======== Entries shown ========

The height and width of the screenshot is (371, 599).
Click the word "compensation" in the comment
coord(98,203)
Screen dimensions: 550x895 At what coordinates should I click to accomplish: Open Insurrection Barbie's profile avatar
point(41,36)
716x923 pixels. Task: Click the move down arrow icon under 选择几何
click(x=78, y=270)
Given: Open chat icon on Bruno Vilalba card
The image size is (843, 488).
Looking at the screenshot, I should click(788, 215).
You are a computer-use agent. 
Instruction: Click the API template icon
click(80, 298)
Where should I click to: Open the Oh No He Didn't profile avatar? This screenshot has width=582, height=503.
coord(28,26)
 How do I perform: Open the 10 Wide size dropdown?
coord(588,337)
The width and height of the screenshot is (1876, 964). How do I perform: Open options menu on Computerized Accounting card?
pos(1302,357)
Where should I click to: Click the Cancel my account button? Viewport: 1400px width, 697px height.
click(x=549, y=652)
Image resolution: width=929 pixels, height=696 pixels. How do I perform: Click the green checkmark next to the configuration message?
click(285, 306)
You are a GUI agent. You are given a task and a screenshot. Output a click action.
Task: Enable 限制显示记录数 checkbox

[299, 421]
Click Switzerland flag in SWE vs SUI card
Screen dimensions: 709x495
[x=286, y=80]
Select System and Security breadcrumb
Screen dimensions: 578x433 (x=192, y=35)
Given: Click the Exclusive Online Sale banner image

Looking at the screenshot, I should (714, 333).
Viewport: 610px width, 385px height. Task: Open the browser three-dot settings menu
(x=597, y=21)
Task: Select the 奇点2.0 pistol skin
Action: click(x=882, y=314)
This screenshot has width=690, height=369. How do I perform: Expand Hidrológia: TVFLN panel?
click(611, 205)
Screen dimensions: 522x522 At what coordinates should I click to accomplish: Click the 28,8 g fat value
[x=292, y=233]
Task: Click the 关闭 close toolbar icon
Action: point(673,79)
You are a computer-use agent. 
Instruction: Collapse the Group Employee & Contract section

========

**What to produce:** Using the entries above, extract exactly the span from the line with "Screen dimensions: 550x895" to the line with "Click Switzerland flag in SWE vs SUI card", both lines included; leave out everything else.

**Response to the exercise:**
Screen dimensions: 550x895 At what coordinates should I click to accomplish: Open Insurrection Barbie's profile avatar
point(41,36)
716x923 pixels. Task: Click the move down arrow icon under 选择几何
click(x=78, y=270)
Given: Open chat icon on Bruno Vilalba card
The image size is (843, 488).
Looking at the screenshot, I should click(788, 215).
You are a computer-use agent. 
Instruction: Click the API template icon
click(80, 298)
Where should I click to: Open the Oh No He Didn't profile avatar? This screenshot has width=582, height=503.
coord(28,26)
 How do I perform: Open the 10 Wide size dropdown?
coord(588,337)
The width and height of the screenshot is (1876, 964). How do I perform: Open options menu on Computerized Accounting card?
pos(1302,357)
Where should I click to: Click the Cancel my account button? Viewport: 1400px width, 697px height.
click(x=549, y=652)
Image resolution: width=929 pixels, height=696 pixels. How do I perform: Click the green checkmark next to the configuration message?
click(285, 306)
You are a GUI agent. You are given a task and a screenshot. Output a click action.
Task: Enable 限制显示记录数 checkbox

[299, 421]
Click Switzerland flag in SWE vs SUI card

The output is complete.